Task to carry out:
What you give back must match the data exactly, minus the pictures.

Input data:
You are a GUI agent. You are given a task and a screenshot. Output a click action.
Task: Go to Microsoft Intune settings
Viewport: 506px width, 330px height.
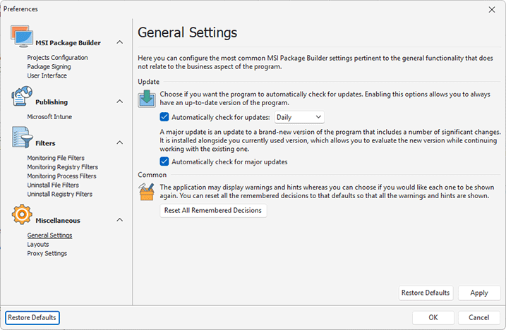point(49,117)

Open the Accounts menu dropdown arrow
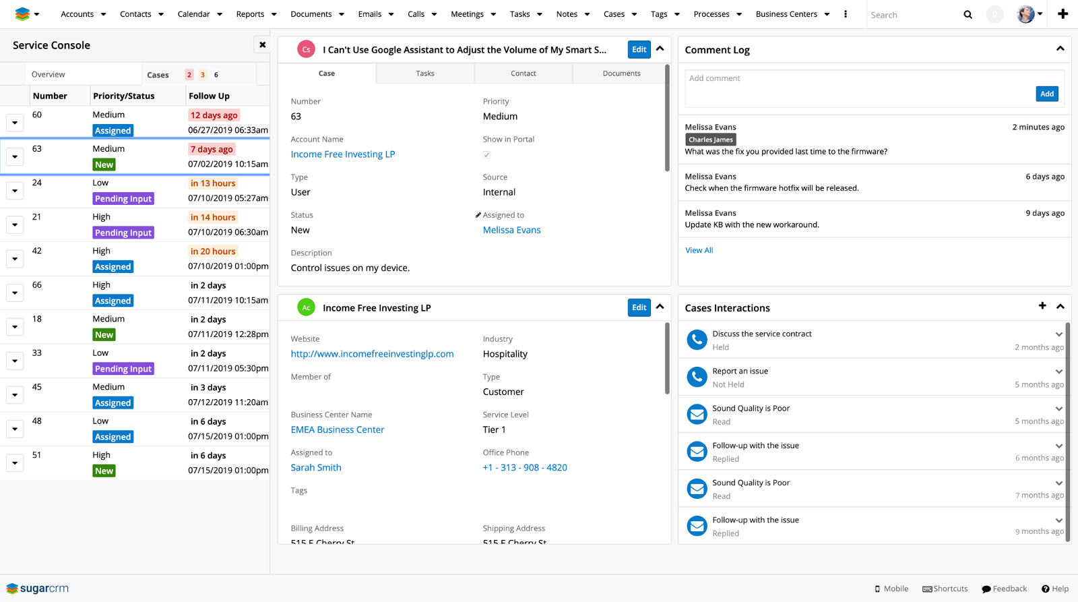103,14
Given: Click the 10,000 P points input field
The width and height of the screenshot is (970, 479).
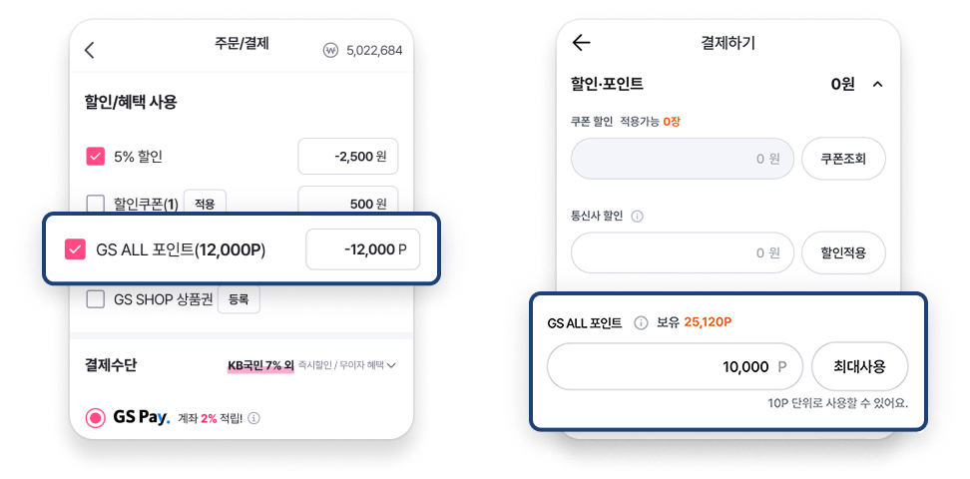Looking at the screenshot, I should click(x=675, y=366).
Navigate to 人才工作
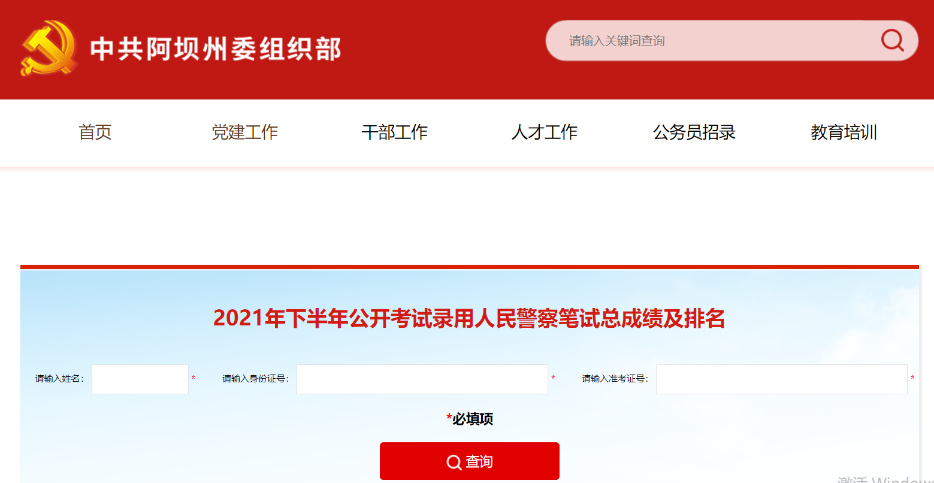Image resolution: width=934 pixels, height=483 pixels. (545, 132)
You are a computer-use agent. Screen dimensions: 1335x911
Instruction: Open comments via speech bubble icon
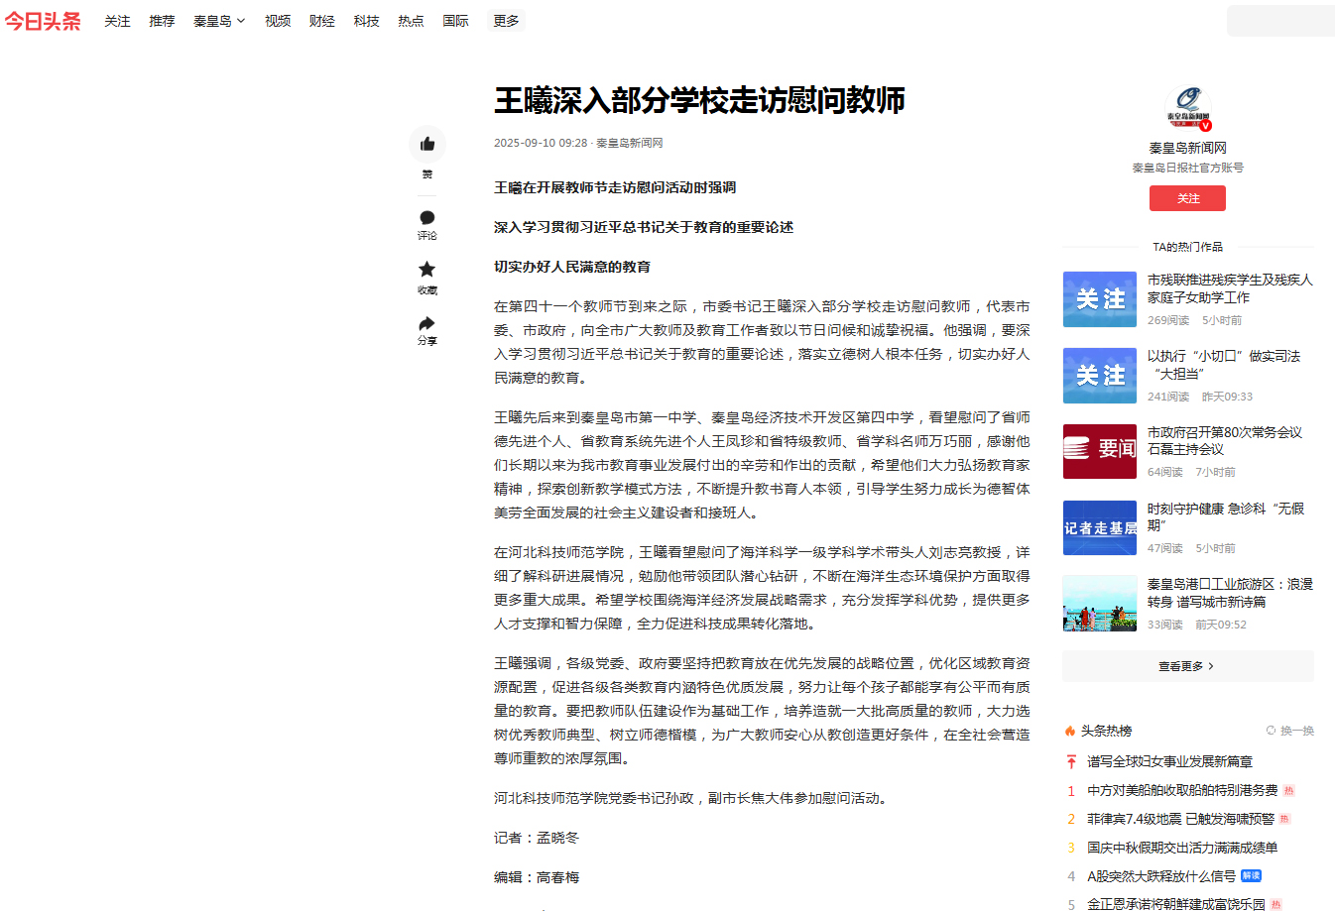coord(427,218)
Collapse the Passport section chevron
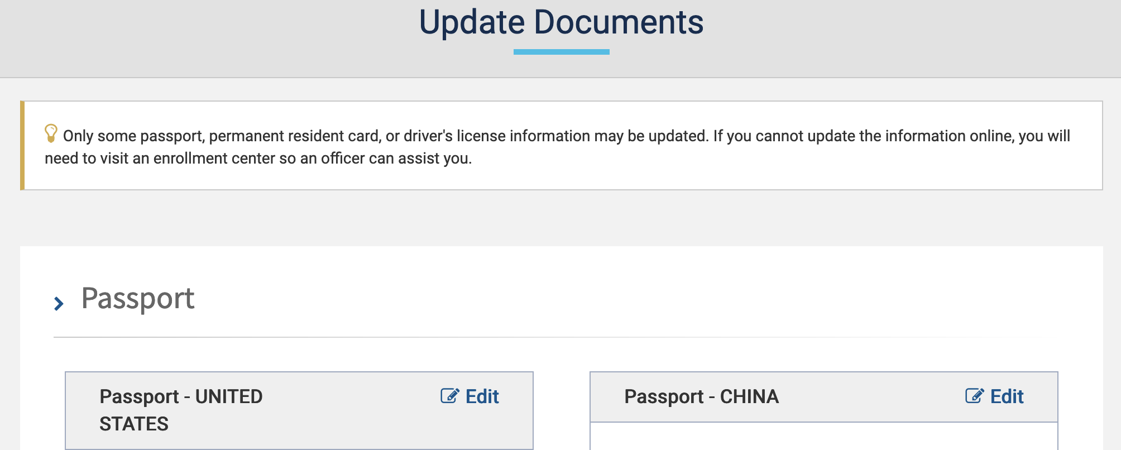 pos(59,303)
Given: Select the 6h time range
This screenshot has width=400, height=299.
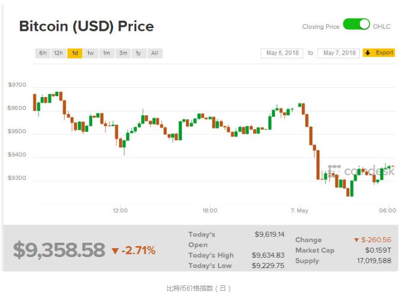Looking at the screenshot, I should click(x=42, y=54).
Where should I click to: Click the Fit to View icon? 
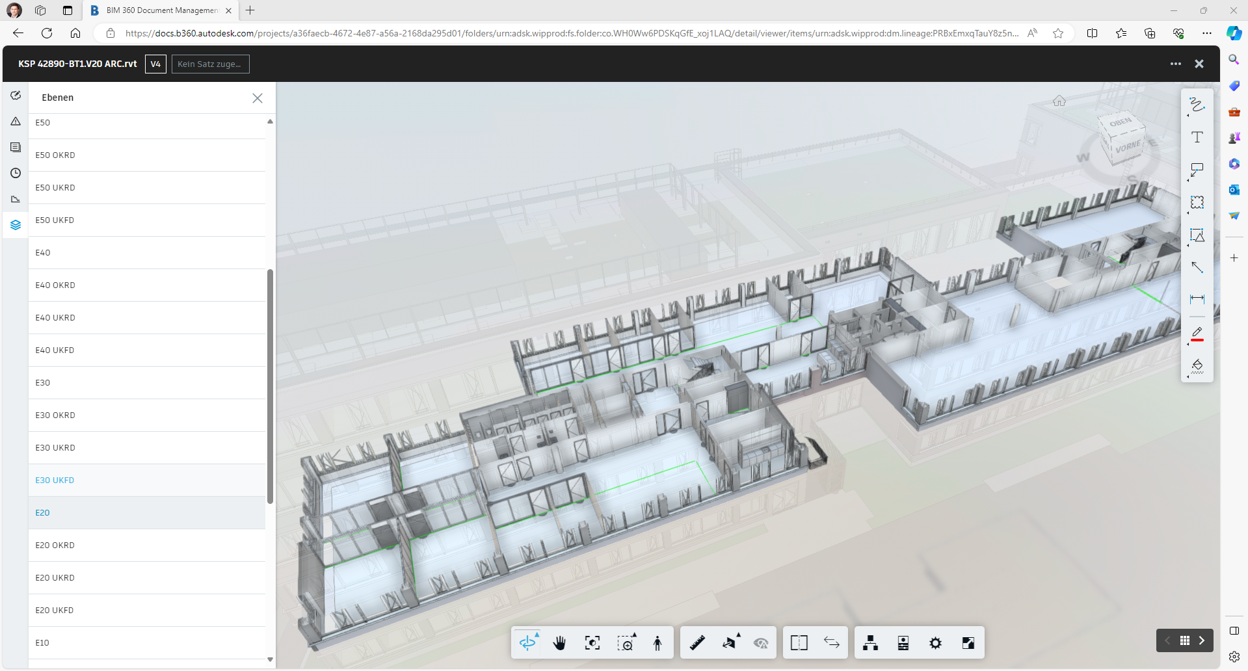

Reply:
You are a GUI agent. You are given a task and a screenshot. Output a click action.
Task: Go to Microsoft Intune settings
Viewport: 506px width, 330px height.
point(49,117)

Open the Accounts menu dropdown arrow
103,14
Given: Click the 10,000 P points input field
The width and height of the screenshot is (970, 479).
Looking at the screenshot, I should click(x=675, y=366).
Navigate to 人才工作
Image resolution: width=934 pixels, height=483 pixels. (545, 132)
You are a computer-use agent. Screen dimensions: 1335x911
Instruction: Open comments via speech bubble icon
coord(427,218)
Collapse the Passport section chevron
 pos(59,303)
Given: Select the 6h time range
This screenshot has width=400, height=299.
Looking at the screenshot, I should click(x=42, y=54).
Where should I click to: Click the Fit to View icon? 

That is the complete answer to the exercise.